Key achievements during RP2 include:
• Completion of Material and Data Transfer Agreements (MDTAs) with participating cohorts, enabling large-scale shipment of case-cohort plasma samples to IARC (Estonian Biobank DTA finalisation is still pending).
• Centralisation of harmonised covariate and clinical datasets, and implementation of the Secure IT (SIT) platform at IARC, with Data Use Agreements (DUAs) with DISCERN partners in place.
• Establishment of an international cancer case series biorepository within DISCERN framework, expanded to include two additional countries (Spain and Italy), with samples and associated data fully integrated into the analytical pipeline.
• Completion of blood-based biomarker generation in ~3,000 case-series samples, including high-throughput proteomics (~1,500–1,700 proteins) and untargeted mass spectrometry. Similar proteomic profiling of up to 7000 proteins has also been completed in ~5,000 individuals from the EPIC cohort under a case-cohort design.

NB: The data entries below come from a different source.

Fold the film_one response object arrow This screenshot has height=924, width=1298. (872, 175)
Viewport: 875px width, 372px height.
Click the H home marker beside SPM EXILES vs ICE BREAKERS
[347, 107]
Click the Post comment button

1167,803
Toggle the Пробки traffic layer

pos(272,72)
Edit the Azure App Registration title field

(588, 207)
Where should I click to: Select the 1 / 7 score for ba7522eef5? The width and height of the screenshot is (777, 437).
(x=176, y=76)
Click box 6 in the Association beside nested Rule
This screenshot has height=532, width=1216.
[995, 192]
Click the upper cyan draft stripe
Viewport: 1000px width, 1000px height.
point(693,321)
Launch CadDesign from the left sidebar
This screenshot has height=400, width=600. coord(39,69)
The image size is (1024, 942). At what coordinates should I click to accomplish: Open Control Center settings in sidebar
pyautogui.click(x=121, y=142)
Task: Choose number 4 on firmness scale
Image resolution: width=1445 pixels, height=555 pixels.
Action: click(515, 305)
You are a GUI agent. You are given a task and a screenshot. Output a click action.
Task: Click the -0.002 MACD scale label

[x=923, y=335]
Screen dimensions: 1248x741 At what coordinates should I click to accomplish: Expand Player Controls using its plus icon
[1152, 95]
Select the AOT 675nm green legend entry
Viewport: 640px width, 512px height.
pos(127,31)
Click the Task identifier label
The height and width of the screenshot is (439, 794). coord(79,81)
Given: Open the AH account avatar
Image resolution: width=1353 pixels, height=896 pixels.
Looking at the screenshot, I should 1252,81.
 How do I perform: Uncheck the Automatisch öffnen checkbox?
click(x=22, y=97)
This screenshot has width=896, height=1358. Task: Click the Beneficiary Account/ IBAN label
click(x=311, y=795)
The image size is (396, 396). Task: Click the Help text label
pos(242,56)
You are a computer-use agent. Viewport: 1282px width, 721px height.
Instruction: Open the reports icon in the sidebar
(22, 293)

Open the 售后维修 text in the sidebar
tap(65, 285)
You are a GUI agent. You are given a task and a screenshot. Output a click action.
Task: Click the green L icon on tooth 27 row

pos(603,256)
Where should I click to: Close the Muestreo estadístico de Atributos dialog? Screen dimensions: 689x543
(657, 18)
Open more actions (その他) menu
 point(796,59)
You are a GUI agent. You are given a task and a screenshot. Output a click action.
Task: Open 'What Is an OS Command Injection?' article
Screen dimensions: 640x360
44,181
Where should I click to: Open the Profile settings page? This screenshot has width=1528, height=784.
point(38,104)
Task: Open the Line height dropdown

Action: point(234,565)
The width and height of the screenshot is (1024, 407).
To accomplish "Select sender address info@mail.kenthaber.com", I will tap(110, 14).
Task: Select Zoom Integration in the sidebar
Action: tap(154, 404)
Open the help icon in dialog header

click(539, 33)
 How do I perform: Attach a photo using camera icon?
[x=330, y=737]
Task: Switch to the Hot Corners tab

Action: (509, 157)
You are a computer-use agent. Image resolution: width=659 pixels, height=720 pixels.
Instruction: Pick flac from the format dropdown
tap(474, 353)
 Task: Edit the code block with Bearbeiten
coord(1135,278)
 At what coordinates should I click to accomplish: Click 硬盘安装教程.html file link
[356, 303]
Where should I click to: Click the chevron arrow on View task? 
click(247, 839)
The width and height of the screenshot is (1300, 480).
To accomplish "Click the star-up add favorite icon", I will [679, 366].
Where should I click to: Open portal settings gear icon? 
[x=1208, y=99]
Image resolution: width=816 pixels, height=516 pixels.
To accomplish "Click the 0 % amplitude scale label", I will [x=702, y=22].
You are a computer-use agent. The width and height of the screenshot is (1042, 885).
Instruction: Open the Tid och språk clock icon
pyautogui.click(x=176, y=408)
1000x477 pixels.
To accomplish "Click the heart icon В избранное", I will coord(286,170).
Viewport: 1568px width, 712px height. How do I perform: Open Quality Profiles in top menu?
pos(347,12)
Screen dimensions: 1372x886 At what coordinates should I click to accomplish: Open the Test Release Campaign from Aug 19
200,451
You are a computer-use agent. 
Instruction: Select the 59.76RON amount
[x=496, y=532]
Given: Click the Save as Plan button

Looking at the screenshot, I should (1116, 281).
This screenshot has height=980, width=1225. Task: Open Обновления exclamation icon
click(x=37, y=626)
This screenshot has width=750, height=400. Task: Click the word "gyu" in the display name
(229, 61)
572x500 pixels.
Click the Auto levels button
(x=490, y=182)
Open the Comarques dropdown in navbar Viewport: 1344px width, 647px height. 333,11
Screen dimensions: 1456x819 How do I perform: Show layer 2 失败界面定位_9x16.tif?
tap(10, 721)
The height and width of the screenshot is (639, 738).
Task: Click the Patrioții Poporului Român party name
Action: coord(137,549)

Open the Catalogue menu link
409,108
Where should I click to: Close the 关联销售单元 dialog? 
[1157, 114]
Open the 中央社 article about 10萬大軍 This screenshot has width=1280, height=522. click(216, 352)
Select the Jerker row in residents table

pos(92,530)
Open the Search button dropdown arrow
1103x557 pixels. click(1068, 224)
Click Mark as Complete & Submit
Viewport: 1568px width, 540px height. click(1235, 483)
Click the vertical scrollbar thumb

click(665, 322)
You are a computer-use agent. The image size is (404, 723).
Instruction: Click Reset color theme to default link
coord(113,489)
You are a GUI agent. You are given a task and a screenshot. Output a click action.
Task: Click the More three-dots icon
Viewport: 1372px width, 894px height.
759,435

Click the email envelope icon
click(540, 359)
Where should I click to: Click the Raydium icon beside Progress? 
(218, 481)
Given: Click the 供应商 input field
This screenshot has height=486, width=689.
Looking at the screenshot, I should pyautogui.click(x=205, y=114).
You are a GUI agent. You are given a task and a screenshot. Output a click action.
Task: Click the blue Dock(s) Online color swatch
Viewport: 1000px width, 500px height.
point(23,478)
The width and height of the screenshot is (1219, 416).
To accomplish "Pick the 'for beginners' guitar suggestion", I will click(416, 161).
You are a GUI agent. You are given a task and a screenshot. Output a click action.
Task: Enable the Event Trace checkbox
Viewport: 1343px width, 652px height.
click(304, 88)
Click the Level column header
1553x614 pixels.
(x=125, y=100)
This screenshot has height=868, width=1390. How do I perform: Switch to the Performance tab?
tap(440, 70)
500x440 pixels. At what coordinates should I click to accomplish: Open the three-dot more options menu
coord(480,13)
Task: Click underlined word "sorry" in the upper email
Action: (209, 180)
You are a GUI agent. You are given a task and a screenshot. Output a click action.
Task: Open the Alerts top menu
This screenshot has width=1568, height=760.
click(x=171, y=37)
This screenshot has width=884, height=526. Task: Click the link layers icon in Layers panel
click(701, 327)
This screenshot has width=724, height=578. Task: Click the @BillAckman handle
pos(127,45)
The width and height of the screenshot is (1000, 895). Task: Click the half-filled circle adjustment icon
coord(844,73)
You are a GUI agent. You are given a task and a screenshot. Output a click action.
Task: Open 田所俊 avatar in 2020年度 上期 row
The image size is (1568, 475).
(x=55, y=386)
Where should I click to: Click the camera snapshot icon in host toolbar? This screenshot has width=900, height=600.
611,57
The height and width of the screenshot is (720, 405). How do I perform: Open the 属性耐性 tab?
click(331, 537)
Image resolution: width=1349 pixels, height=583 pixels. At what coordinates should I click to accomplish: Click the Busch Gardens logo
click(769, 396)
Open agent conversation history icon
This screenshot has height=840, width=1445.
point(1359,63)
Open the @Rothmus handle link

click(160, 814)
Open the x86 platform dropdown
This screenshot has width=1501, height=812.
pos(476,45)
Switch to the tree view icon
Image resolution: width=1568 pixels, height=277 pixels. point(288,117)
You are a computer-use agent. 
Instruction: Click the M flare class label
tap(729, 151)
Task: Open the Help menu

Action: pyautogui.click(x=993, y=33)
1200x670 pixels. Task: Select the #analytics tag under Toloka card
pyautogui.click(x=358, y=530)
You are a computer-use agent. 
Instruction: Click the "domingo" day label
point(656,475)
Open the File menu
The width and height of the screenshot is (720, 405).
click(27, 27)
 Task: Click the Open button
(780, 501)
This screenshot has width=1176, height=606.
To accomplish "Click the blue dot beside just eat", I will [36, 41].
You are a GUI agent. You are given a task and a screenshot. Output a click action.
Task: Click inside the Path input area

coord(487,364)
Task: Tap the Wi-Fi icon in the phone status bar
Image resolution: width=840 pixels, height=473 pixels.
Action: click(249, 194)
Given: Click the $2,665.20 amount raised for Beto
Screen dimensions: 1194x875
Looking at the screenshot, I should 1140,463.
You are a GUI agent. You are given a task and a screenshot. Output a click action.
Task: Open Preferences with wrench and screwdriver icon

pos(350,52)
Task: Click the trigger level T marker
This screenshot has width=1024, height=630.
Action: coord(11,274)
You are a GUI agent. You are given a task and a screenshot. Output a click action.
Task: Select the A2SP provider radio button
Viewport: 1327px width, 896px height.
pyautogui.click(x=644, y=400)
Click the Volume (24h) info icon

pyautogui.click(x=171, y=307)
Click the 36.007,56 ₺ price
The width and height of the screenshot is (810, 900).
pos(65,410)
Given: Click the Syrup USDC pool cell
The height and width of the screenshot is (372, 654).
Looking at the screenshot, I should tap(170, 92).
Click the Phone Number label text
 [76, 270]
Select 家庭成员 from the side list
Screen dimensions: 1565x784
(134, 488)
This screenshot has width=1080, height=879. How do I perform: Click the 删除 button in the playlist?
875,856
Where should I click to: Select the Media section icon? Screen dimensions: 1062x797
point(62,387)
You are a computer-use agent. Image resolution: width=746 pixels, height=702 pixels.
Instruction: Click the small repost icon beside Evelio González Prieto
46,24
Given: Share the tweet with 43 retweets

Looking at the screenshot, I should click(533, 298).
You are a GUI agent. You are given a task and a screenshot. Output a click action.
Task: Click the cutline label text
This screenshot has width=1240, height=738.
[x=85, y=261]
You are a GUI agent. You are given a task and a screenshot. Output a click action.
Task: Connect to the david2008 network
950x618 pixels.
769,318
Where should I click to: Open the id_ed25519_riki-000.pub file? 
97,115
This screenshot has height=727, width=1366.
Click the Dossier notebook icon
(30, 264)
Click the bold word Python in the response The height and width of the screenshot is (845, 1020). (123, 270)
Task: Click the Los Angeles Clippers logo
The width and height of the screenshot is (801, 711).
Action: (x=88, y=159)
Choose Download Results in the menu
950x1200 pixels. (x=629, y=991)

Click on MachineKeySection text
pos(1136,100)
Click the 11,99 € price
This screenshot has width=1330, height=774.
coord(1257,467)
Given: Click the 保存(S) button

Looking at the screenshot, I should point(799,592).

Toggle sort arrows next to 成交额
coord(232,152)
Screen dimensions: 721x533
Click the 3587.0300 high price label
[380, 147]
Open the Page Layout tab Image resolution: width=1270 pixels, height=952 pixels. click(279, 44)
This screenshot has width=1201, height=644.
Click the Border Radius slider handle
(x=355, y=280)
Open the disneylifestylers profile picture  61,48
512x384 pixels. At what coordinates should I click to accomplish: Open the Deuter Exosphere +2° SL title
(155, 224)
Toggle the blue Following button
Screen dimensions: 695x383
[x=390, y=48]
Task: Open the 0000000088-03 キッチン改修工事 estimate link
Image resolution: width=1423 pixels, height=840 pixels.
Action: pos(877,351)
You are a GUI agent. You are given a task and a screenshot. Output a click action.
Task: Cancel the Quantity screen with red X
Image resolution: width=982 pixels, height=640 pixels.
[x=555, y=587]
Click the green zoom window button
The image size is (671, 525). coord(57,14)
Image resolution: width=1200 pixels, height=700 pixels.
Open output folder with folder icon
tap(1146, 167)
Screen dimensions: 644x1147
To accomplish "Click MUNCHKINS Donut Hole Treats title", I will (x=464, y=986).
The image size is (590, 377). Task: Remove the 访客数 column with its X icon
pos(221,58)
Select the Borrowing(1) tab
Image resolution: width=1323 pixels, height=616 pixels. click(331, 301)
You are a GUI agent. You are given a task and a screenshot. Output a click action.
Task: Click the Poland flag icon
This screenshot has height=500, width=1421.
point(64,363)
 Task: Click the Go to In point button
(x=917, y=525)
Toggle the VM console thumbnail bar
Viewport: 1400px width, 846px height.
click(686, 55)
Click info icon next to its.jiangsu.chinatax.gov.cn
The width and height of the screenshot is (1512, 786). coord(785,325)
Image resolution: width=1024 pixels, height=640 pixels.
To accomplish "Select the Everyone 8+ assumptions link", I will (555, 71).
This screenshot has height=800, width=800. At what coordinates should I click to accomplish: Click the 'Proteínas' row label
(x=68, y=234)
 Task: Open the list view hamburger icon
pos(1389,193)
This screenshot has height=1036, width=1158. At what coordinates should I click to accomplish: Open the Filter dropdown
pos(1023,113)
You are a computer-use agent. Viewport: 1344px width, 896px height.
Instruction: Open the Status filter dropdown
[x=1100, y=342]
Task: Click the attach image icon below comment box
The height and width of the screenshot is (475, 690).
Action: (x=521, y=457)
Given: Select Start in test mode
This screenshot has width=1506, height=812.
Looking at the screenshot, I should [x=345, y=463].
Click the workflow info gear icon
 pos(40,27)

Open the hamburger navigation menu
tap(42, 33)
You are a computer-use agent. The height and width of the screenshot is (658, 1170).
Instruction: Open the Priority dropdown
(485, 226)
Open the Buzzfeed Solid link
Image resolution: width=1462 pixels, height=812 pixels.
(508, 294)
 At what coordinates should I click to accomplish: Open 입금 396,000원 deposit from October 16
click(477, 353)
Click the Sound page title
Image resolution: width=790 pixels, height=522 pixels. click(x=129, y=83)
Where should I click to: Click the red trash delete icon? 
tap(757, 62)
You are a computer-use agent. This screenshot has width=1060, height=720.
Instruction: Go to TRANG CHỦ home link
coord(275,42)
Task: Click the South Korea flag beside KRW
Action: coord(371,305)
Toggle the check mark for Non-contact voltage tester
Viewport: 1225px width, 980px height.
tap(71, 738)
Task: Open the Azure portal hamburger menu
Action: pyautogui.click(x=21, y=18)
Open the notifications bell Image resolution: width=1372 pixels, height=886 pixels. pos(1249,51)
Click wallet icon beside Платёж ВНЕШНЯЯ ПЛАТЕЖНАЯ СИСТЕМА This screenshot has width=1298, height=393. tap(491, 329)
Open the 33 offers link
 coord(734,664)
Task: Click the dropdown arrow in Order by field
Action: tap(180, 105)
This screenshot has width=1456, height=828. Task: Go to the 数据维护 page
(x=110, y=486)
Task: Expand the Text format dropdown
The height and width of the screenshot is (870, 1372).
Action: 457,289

• Advances in analytical strategies led to the identification of circulating protein signatures associated with survival in the case series and with cancer risk in the EPIC case-cohort, for both renal and colorectal cancers.
• Completion of tissue-based analyses for the renal cancer case series, including spatial proteomics and deep sequencing. Substantial progress has been achieved for the remaining cancer sites. Significant advances have also been made in microbiome profiling of tumour and matched normal tissues, with data generated for approximately half of the targeted cases.
• Deployment of advanced statistical, federated, machine learning, and causal inference pipelines in WP5.
• Validation and application of hiPSC-derived organoid and reporter systems for mechanistic interrogation of suspected carcinogens.
• Continued dissemination activities through European and international patient networks and scientific fora.
At 36 months into our 5-year project, it's still early to report outcomes beyond the state of the art. However, foundational work is progressing well, as detailed in the technical report, setting the stage for future advancements.